Python: Split a string, respect and preserve quote

2020-02-23 08:38发布

问题:

Using python, I want to split the following string:

a=foo, b=bar, c="foo, bar", d=false, e="false"

This should result in the following list:

['a=foo', 'b=bar', 'c="foo, bar"', 'd=false', 'e="false'"']
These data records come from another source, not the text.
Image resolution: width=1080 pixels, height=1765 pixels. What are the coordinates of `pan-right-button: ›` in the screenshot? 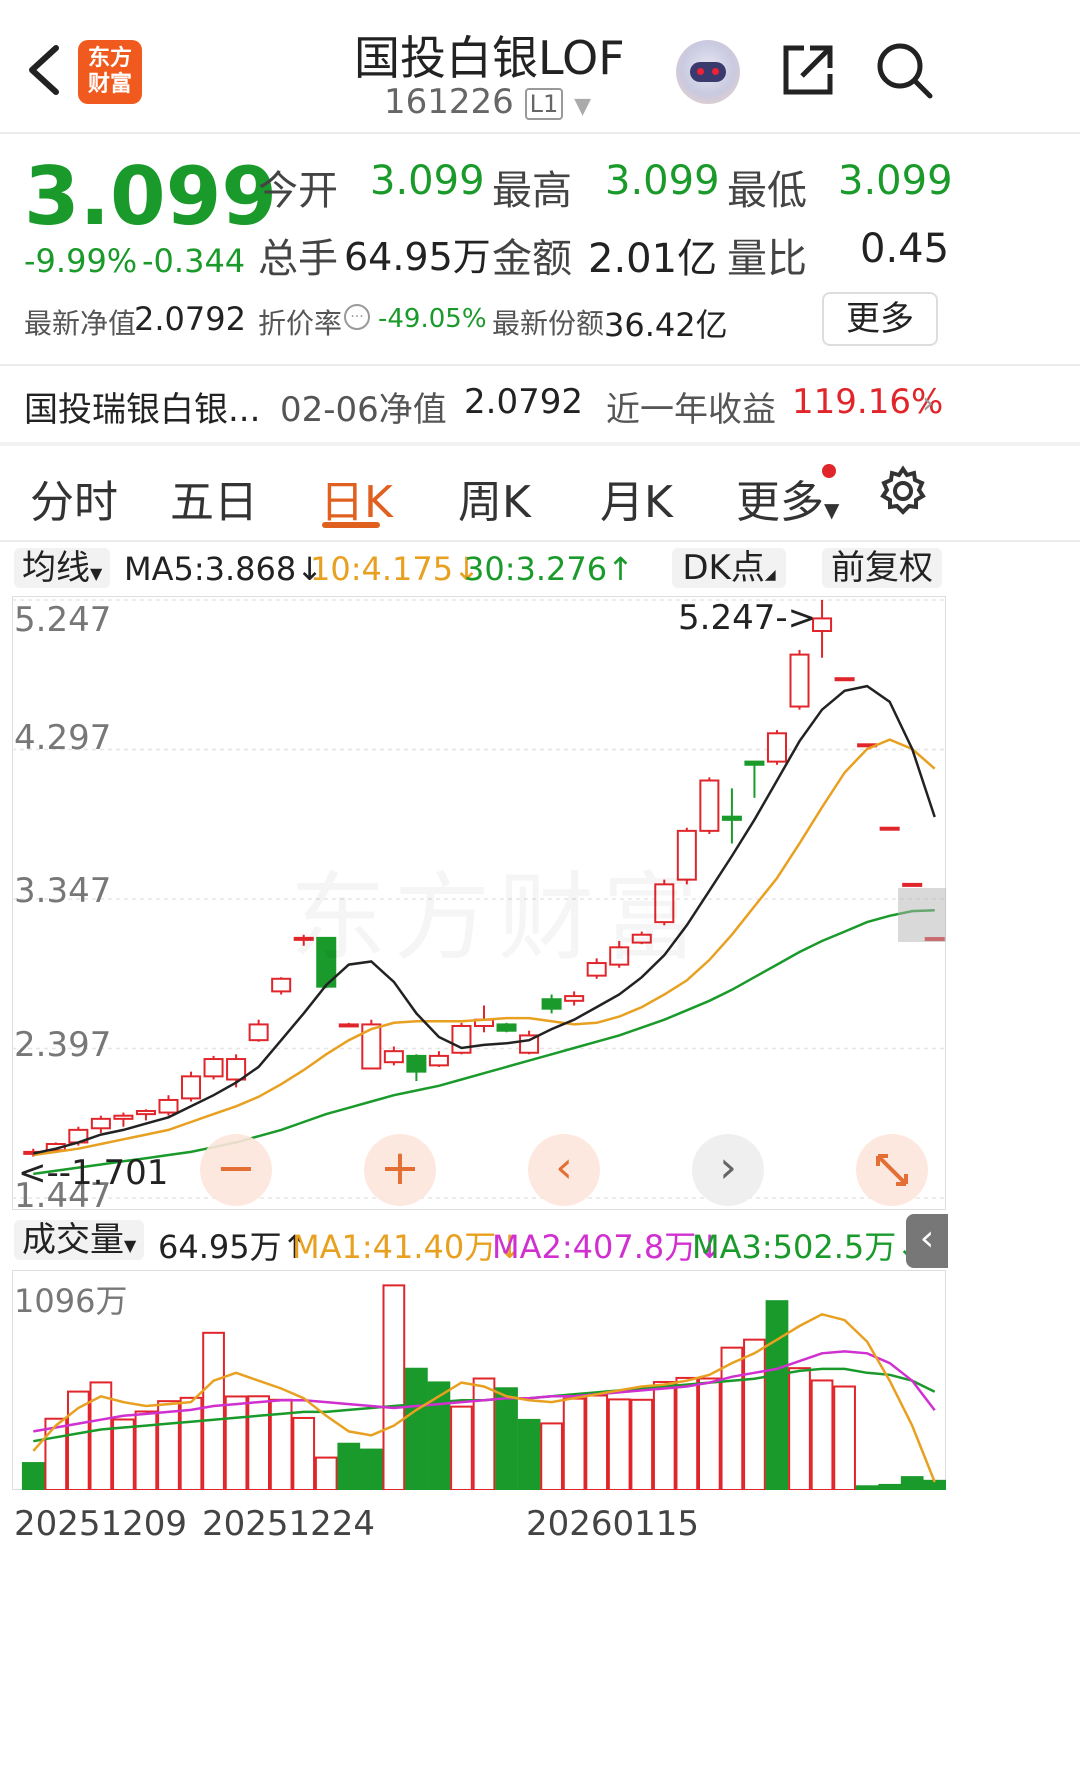 It's located at (728, 1170).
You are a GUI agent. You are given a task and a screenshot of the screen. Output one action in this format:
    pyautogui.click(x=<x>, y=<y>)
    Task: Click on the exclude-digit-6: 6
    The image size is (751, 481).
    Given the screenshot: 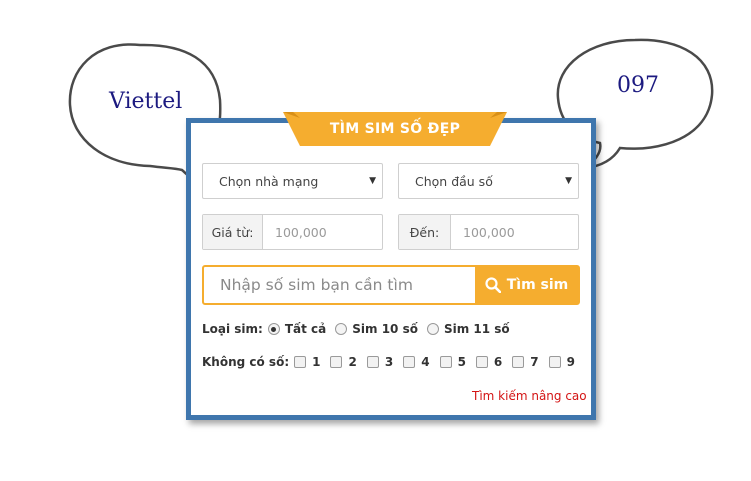 What is the action you would take?
    pyautogui.click(x=489, y=362)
When using shlex in posix-mode and splitting with ", ", the argument for cgets treated correctly. However, it removes the quotes. I need them because false is not the same as "false", for instance.

My code so far:

import shlex

mystring = 'a=foo, b=bar, c="foo, bar", d=false, e="false"'

splitter = shlex.shlex(mystring, posix=True)
splitter.whitespace += ','
splitter.whitespace_split = True
print list(splitter) # ['a=foo', 'b=bar', 'c=foo, bar', 'd=false', 'e=false']

回答1:

>>> s = r'a=foo, b=bar, c="foo, bar", d=false, e="false", f="foo\", bar"'
>>> re.findall(r'(?:[^\s,"]|"(?:\\.|[^"])*")+', s)
['a=foo', 'b=bar', 'c="foo, bar"', 'd=false', 'e="false"', 'f="foo\\", bar"']
  1. The regex pattern "[^"]*" matches a simple quoted string.
  2. "(?:\\.|[^"])*" matches a quoted string and skips over escaped quotes because \\. consumes two characters: a backslash and any character.
  3. [^\s,"] matches a non-delimiter.
  4. Combining patterns 2 and 3 inside (?: | )+ matches a sequence of non-delimiters and quoted strings, which is the desired result.


回答2:

Regex can solve this easily enough:

import re

mystring = 'a=foo, b=bar, c="foo, bar", d=false, e="false"'

splitString = re.split(',?\s(?=\w+=)',mystring)

The regex pattern here looks for a whitespace followed by a word character and then an equals sign which splits your string as you desire and maintains any quotes.